As anticipated from the one previous exposure, this ensemble is nothing if not polished.  The opening movement to their Beethoven interpretation set a high standard in the melding of lines, no one hogging the spotlight.  Even though the temptation is there for the pianist’s taking,  Savary husbands her full power, exerting it rarely, and she avoids the trap of seeing a large level of activity in both hands as giving her a justified primacy.  By a careful and constant control over both sustaining and dampening pedals, she allowed her colleagues a dream run in the trio’s first half.   And if her contribution dominated the last two movements, there’s nobody to blame but the composer who gave his keyboard a rollicking conclusion to both halves of the Scherzo and all the running of the Trio; not to mention that attention-grabbing leap of a 10th to kick off the Presto finale and an irrepressibly effervescent field of action thereafter.

Liebeck  and La Marca make a well-matched string duo, the violinist  generating a line of elegant finesse with a keen sense of shaping his contribution into a piece’s framework, while the cellist shows more aggression although his output offers a marked counterweight to Liebeck in its emphases and mode of attack which, at heated moments, involves the incidental clunking of his bow’s frog as a sort of commentary on his awareness of a phrase’s force.

It surprised me to find quite a few recordings of the early Chausson work – Parnassus, Beaux Arts, Wanderer, even one by a Trio Chausson – but I can’t recollect any live performances at all.   The Dali players showed high enthusiasm for bringing this neglect to an end and their interpretation proved very persuasive.   While Chausson’s returns and reversions have a stilted character, possibly due to the flamboyance of the work’s readily accessible emotional language and a patchwork quality to the recapitulations, the four movements reveal a welcome variety of emotional character.   An urgent energy permeates the first Anime which reaches a strikingly hectic climax across its last two pages with a welter of very loud full chords in triplets for the piano.

The players preserved a piquant sprightliness in the Vite movement, including a finely graduated decrescendo as the movement sank into triple piano harmonics. The Assez lent brought out the string player’s sympathy in canonic and unison passages, even if Chausson makes heavy work for everyone by having his pianist double the other players’ lines for a good deal of the time.   As for the buoyant final Anime, the spirit of Cesar Franck loomed large with page after page of fraught chromatic shifting and broad melodic strokes.
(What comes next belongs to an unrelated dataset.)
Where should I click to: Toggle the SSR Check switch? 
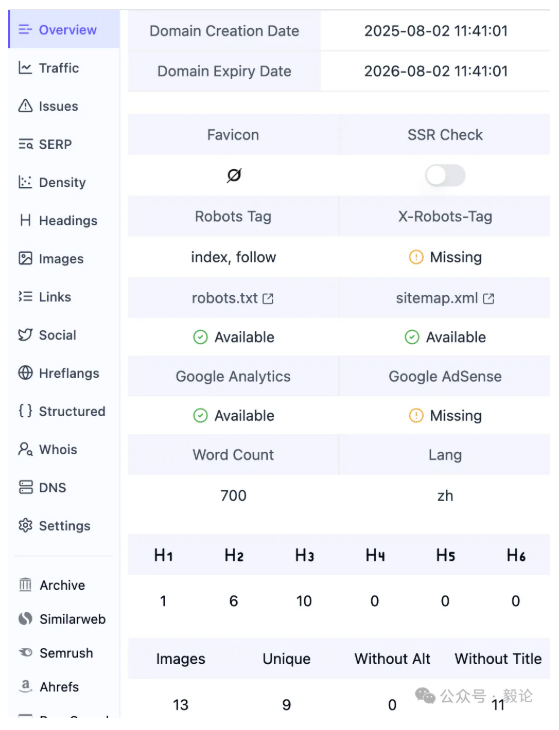445,176
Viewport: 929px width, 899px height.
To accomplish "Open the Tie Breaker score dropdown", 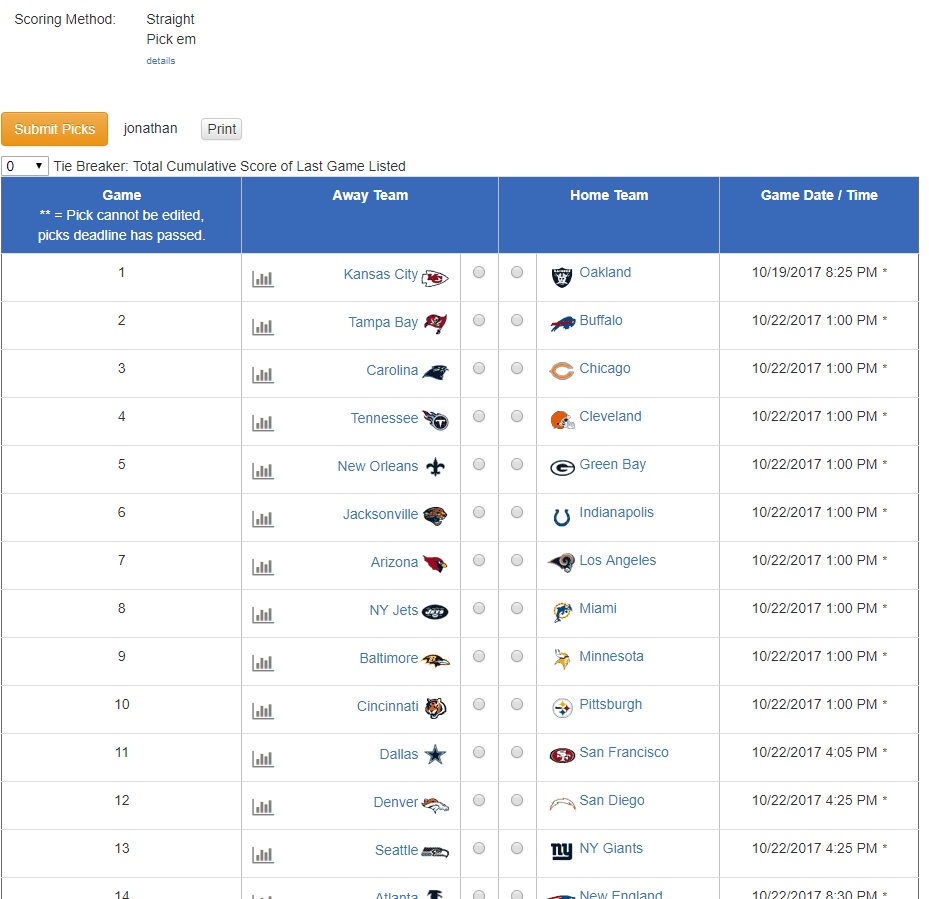I will click(25, 166).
Smalley’s work was presented by Liebeck as an in memoriam for the Anglo-Australian composer who died last year and whose work didn’t feature overmuch in the musical rounds of this particular eastern state.   His Piano Trio uses Chopin’s A flat Op. 59 Mazurka as a fulcrum/springboard although the references are elliptical at best.   But the Dalis infused it with more vivacity and sheer interest than I can recall from its several performances 25 years ago, particularly some haunting Brittenesque cello sounds in the second part’s Passacaglia.   You got the impression from this version – far more than  in others I can recall – that an awful lot is packed into a short time-frame, so much so that the score’s four segments, though clearly discrete, fly past – in this instance, with manifest concern and mastery.   If only all local content on Musica Viva programs could occupy this excellent and enlightening standard of accomplishment.

The Dali Trio plays again on Saturday November 19 at 7 pm.  Smalley’s work sits at the centre, surrounded by Mendelssohn No. 2 in C minor (the third performance here by  professional ensembles in 12 days) and Schubert in B flat.